Он отдал ей ключ. Посмотрел мимо неё на бардак, который она заметила в тот момент, когда мужчина схватил её в коридоре.
— Много работы, моя дорогая.
— Я справлюсь, — она взяла ключ и от кабинета, закрыла дверь и заперлась изнутри.
Почти сразу же она поняла, как ошиблась в своей запальчивости. Эту комнату обыскивали много раз, и вряд ли она найдет, что упустили брат или Скэммелл, но она была внутри, и её переполняло любопытство. Ей никогда не разрешалось заходить в комнату самостоятельно. Отец проводил здесь час за часом, далеко за полночь и, пока она собирала рассыпанные осколки, она думала, что же он здесь делал. Она размышляла, давали ли разбросанные бумаги и книги ключ, нет, не к тайне печати, а к тайне её отца. Почему христианин был сердит всю свою жизнь? Почему он был так зол на Бога, так жесток с его любовью? Стоя посреди комнаты, в которой стойко держался затхлый запах, ей казалось, что это тайна, которую тоже надо раскрыть, если она хотела быть свободной.

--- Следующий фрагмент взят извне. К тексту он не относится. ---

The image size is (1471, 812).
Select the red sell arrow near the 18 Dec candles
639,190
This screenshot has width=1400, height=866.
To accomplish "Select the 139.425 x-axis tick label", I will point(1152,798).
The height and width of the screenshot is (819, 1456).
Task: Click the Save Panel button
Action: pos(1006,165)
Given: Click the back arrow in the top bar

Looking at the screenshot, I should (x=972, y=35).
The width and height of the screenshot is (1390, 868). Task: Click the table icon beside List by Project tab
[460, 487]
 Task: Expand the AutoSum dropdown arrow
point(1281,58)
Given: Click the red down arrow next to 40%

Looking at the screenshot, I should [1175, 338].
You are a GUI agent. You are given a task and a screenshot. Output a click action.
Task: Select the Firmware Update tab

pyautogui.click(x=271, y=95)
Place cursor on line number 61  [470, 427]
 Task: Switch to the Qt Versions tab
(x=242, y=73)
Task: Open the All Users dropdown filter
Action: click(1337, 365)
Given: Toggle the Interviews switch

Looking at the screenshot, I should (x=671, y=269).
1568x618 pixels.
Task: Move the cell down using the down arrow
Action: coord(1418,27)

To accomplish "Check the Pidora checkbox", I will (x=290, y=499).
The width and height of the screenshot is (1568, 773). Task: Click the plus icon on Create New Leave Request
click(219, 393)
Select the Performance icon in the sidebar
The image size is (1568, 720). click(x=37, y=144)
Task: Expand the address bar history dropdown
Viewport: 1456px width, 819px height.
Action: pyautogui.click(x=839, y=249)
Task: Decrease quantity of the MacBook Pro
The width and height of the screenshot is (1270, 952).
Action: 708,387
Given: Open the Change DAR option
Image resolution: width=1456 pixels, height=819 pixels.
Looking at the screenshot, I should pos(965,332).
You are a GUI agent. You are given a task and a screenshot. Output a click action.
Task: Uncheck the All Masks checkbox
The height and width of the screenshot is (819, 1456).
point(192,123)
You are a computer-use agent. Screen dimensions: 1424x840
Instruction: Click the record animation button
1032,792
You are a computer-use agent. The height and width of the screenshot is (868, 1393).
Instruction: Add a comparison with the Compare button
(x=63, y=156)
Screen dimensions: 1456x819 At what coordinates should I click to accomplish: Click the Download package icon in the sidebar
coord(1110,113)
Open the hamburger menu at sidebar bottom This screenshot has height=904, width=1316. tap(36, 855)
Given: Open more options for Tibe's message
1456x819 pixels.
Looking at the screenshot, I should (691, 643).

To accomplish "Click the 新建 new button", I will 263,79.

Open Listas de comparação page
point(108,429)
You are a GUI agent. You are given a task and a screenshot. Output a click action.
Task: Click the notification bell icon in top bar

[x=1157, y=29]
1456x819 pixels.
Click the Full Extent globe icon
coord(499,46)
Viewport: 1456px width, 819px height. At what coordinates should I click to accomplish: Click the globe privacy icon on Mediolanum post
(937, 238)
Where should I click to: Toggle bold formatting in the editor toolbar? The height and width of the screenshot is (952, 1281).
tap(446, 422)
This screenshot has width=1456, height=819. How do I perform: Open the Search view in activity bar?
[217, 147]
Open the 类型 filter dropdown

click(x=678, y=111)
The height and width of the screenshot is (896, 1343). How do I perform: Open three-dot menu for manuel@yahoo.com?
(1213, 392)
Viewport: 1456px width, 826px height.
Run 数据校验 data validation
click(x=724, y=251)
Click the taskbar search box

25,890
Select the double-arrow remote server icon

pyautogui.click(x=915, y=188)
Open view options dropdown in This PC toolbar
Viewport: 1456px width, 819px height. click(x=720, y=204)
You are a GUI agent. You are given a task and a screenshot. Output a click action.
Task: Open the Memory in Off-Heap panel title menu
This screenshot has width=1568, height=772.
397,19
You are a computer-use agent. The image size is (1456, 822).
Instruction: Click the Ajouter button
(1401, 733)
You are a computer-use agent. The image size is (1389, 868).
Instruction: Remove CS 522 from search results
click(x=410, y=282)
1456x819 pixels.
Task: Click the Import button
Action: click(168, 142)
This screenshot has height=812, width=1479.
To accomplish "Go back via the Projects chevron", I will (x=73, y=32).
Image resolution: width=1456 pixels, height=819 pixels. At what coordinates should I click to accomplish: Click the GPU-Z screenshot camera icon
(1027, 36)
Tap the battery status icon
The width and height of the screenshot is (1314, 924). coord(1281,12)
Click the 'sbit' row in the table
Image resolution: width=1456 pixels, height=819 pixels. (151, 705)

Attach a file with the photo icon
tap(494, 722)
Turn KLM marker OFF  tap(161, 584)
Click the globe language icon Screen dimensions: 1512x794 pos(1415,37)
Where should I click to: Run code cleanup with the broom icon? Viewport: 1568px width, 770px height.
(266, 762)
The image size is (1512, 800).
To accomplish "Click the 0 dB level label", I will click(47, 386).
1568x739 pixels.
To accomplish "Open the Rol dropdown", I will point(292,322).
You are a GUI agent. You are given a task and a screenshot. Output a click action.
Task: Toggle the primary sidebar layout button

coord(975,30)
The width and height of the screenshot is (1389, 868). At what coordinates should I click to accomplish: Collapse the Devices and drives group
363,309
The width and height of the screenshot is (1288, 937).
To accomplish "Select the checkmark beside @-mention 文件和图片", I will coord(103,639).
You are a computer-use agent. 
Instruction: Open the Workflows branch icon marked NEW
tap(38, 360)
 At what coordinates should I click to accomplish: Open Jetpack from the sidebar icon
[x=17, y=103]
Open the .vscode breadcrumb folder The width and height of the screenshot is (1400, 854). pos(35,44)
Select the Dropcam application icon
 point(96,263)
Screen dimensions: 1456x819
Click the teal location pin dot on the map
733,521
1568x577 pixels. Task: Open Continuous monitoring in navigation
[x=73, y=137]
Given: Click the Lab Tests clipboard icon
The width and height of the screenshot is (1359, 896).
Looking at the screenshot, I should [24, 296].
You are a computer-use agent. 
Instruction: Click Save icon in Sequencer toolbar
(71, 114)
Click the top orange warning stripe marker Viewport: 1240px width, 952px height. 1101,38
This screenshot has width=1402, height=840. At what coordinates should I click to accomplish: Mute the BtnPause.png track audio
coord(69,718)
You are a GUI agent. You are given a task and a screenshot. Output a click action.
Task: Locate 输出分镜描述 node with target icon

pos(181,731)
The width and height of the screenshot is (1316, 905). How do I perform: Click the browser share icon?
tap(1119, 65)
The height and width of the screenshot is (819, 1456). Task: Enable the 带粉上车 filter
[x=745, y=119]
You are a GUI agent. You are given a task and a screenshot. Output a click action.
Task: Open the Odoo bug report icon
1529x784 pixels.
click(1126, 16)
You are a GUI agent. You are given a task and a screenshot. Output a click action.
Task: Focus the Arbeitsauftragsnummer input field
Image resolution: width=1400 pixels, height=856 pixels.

Она убирала весь вечер, покинув комнату только раз, чтобы украдкой пробраться на кухню. Взяла два яблока, хлеб и зажженную свечу, которой она могла зажечь толстые свечи на столе отца. Когда она вернулась в кабинет, Скэммелл, молча, стоял у двери и печально созерцал беспорядок. Он ободряюще ей улыбнулся.
— Становится чище.
— Я говорила, что смогу.
Она подождала, когда он уйдет, что он послушно и сделал. Она уже много раз чувствовала к нему жалость. Она была сильнее его и знала, что он приехал в Уирлаттон, ожидая слишком многого, а не просто погрузиться в невзгоды домашнего хозяйства, Она также знала, что до сих пор он желал её. Он неисправимо продолжал смотреть на неё похотливыми глазами, и она понимала, что если выйдет за него, он будет послушным и услужливым мужем. Но обмен своего тела на его угодливость казалось плохой сделкой.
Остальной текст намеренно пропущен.